Communication between classes

G

Guest

I have this class
-------------
class Component {
/*class*/ Data *d;
/*class*/ Draw *a;
};
-------------
from "Component" derive classes like "TextBox", "Button", "Label", "ComboBox" etc
from "Draw" derive classes like "TextBoxDraw", "ButtonDraw", "LabelDraw", "ComboBoxDraw" etc
from "Data" derive classes like "TextBoxData", "ButtonData", "LabelData", "ComboBoxData" etc

class "Draw" (or any derived class) gets data from class "Data" (or corresponding derived class)
different derived classes may get different data but corresponding classes communicate with the same data.
Derived classes upcast because of "Data" & "Draw" in member list of "Component"

So, which is the better method for communication between 2 member classes?

My approach until now is a variable length argument list without variable type like this:
------------------------
Data::getMessage(int message, ...);
------------------------
But this approach is very unsafe

do you have any better ideas?

Thanks!
 
H

Howard

I have this class
-------------
class Component {
/*class*/ Data *d;
/*class*/ Draw *a;
};
-------------
from "Component" derive classes like "TextBox", "Button", "Label", "ComboBox" etc
from "Draw" derive classes like "TextBoxDraw", "ButtonDraw", "LabelDraw", "ComboBoxDraw" etc
from "Data" derive classes like "TextBoxData", "ButtonData", "LabelData", "ComboBoxData" etc

class "Draw" (or any derived class) gets data from class "Data" (or corresponding derived class)
different derived classes may get different data but corresponding classes
communicate with the same data.
Derived classes upcast because of "Data" & "Draw" in member list of "Component"

So, which is the better method for communication between 2 member classes?

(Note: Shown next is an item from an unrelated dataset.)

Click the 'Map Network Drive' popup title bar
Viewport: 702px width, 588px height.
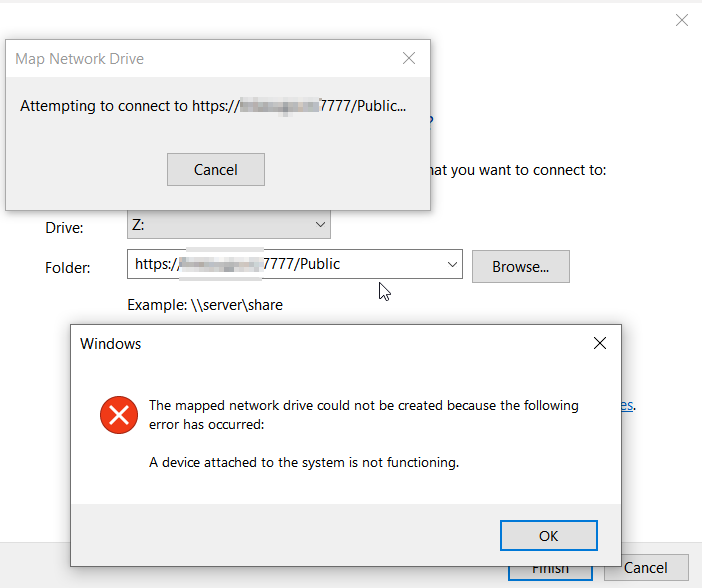click(x=201, y=58)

My approach until now is a variable length argument list without variable type like this:
------------------------
Data::getMessage(int message, ...);
------------------------
But this approach is very unsafe

do you have any better ideas?

Thanks!

You are not being very clear about the structure you have. Can you post the
actual code?

If what you're trying to do is use base-class pointers to access derived
class membersm then that is handled automatically by using virtual functions
and overriding them in the derived classes, provided, when you actually
create the members (in your derived classes), that you create them as
instances of their appropriate derived classes. You declare the member
pointers as their base class pointers, but you create the instances as
derived class instances. Make sense?

-Howard
 
G

Guest

I have this class
communicate with the same data.

You are not being very clear about the structure you have. Can you post the
actual code?

If what you're trying to do is use base-class pointers to access derived
class membersm then that is handled automatically by using virtual functions
and overriding them in the derived classes, provided, when you actually
create the members (in your derived classes), that you create them as
instances of their appropriate derived classes. You declare the member
pointers as their base class pointers, but you create the instances as
derived class instances. Make sense?

Yes. Derived class DerivedData from class Data, can overide virtual void Data::getMessage(int &a). But DerivedData wants give
different data from int& (e.g. float&) DerivedData::getMessage(float &a). Corresponding derived class DerivedDraw from Draw can
handle correctly this data (float&) instead of Draw which can handle correctly data int&.

So, I believe approach like this is the best but unsafe: virtual void Data::getMessage(...)
do you have any better ideas?

If you dont understand again think this:

We have a ComboBox : public Component
TextComboData::getMessage returns an array of strings which is the ComboBox list.
ColorComboData::getMessage returns an array of colors which is the ComboBox list.
TextComboDraw::getMessage gets an array of strings which is the ComboBox list and draws it.
ColorComboDraw::getMessage gets an array of colors which is the ComboBox list and draws it.

Different derived classes communicate with completely different data. So, how can handle this in upcasting?